Problem set:
- a) Answer these questions using the Yankees game account:
(i) What was Jorge Posada's hitting line for the game?
(ii) Which two stars did Jeter hold onto during the celebration?
(iii) What was the score of the World Series win of Pettitte's that Fox showed, and in which game and year was it played?
- b) Name every person mentioned by name in the Yankees game account.
- c) Extend the account of the Yankees' postseason victory, picking up right after its final sentence.

Source extract:
■ ■ ■ ■ ■

Jorge Posada had an off night, finishing 0-5 with two double-play groundouts, but caught the final strike from Rivera’s hand and then shared the first moment of celebration with his closest friend.

For his part, Jeter held tightly to the Yankees’ two biggest and most expensive stars, Teixeira and Rodriguez, the three of them jumping up and down more like Little Leaguers than professionals as they soaked in their first taste of that oldest Yankee tradition, postseason victory.  Both big hitters contributed a hit and an RBI apiece to get to their first Series.

This game was, in its element, a complete team victory.  This is a complete team.

It’s the first one we’ve had in a long while.

*   *   *

Fox dug up some old footage of Pettitte’s first World Series win—that 1-0 masterpiece in Game Five in 1996—and no one who saw it could help but notice the map of the world that is drawn on his face now, thirteen years later.

■ ■ ■ ■ ■

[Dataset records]
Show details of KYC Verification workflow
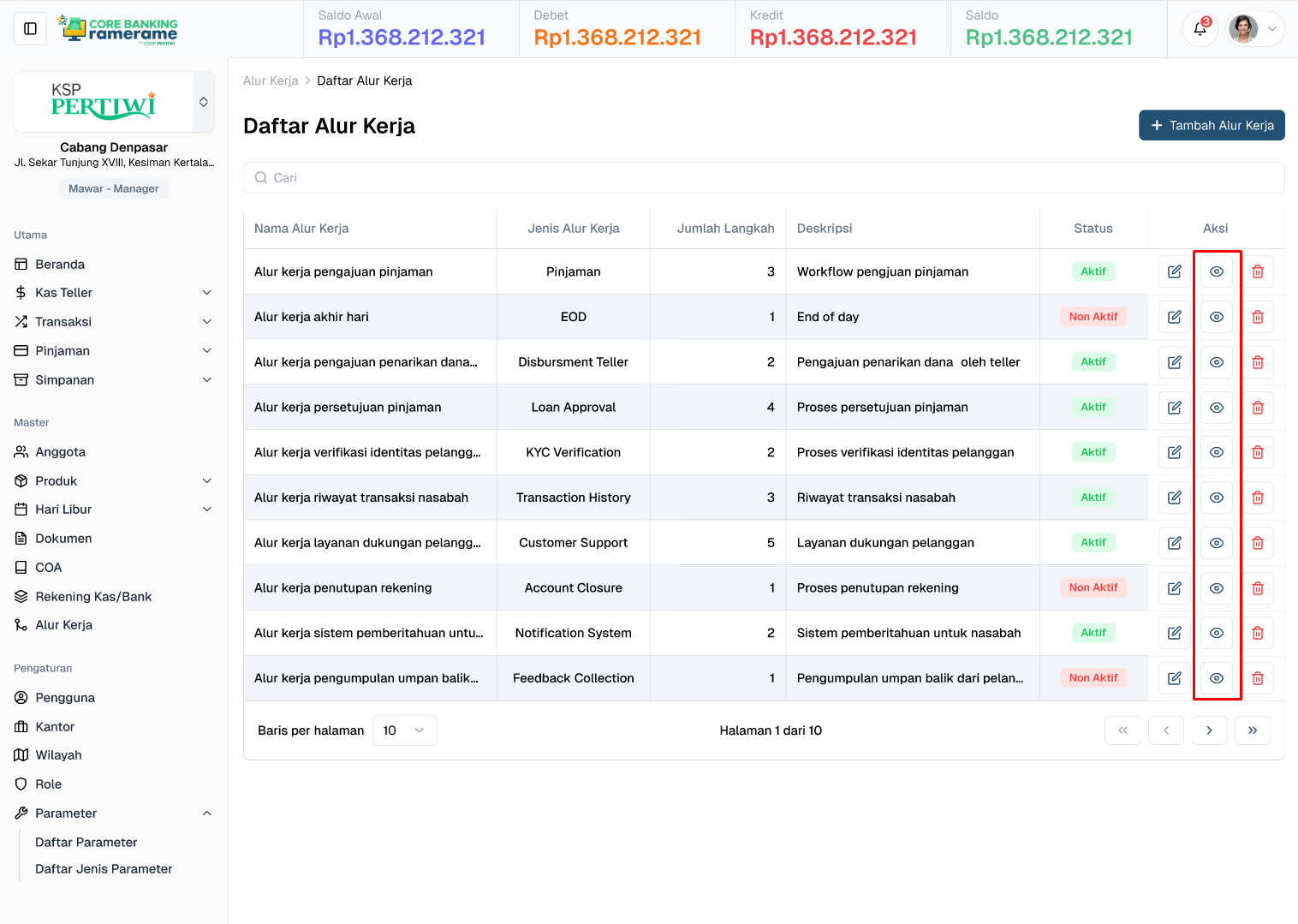 tap(1216, 452)
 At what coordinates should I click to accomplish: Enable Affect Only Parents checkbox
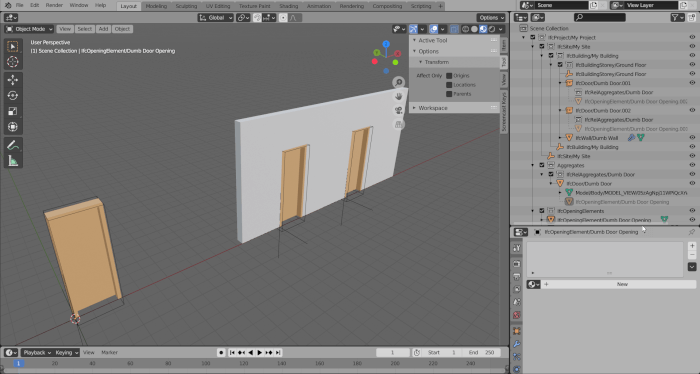pyautogui.click(x=449, y=94)
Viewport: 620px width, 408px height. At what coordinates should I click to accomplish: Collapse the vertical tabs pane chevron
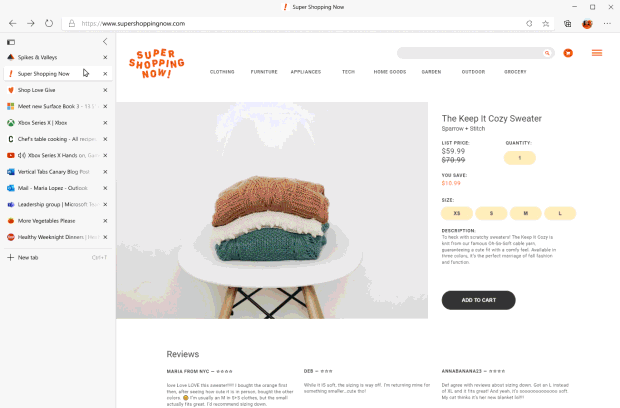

■ ■ ■ ■ ■

Outputs for the tasks:
- a)
(i) He finished 0-5 with two double-play groundouts.
(ii) Teixeira and Rodriguez.
(iii) The score was 1-0, in Game Five in 1996.

- b) Jorge Posada, Rivera, Jeter, Teixeira, Rodriguez, Pettitte

- c)
It made me feel old too.

I was eleven years old when the Yankees won that game, that Series.  And since that October I have lived and died with every pitch.  I fully expect to for the rest of my life.

But to see the same stars I saw emerge as a child, to see Pettitte, Rivera, Jeter, losing their hair, losing velocity on their fastballs or a step of speed —to see them standing tall and proud and still capable of being champions made me thankful for every minute of these last six years.

I sat through the agony of watching the Boston Red Sox come back from the dead and blow away the last remnants of a Dynasty.  I watched three straight teams self-destruct in the first round.  I watched Bernie Williams get forced into retirement.  I saw Joe Torre run out of town on a rail.  I watched as star after star went down last year, old and tired.  I sat through a pinstripe-free postseason for the first time since I was eight years old.

And tonight, truly appreciating what I could not ever take for granted again, I got down on two bum knees to watch that final strike come out of Rivera’s hand.  I prayed for it, and my prayer was answered, and I tasted salty tears on my cheeks, and wasn’t ashamed.

The Yankees are back where they belong. It was worth the wait for all the old men who are still playing, and all of us who are still watching, from Tino Martinez in his luxury suite to yours truly in his room, five miles from the Stadium, screaming like I was there.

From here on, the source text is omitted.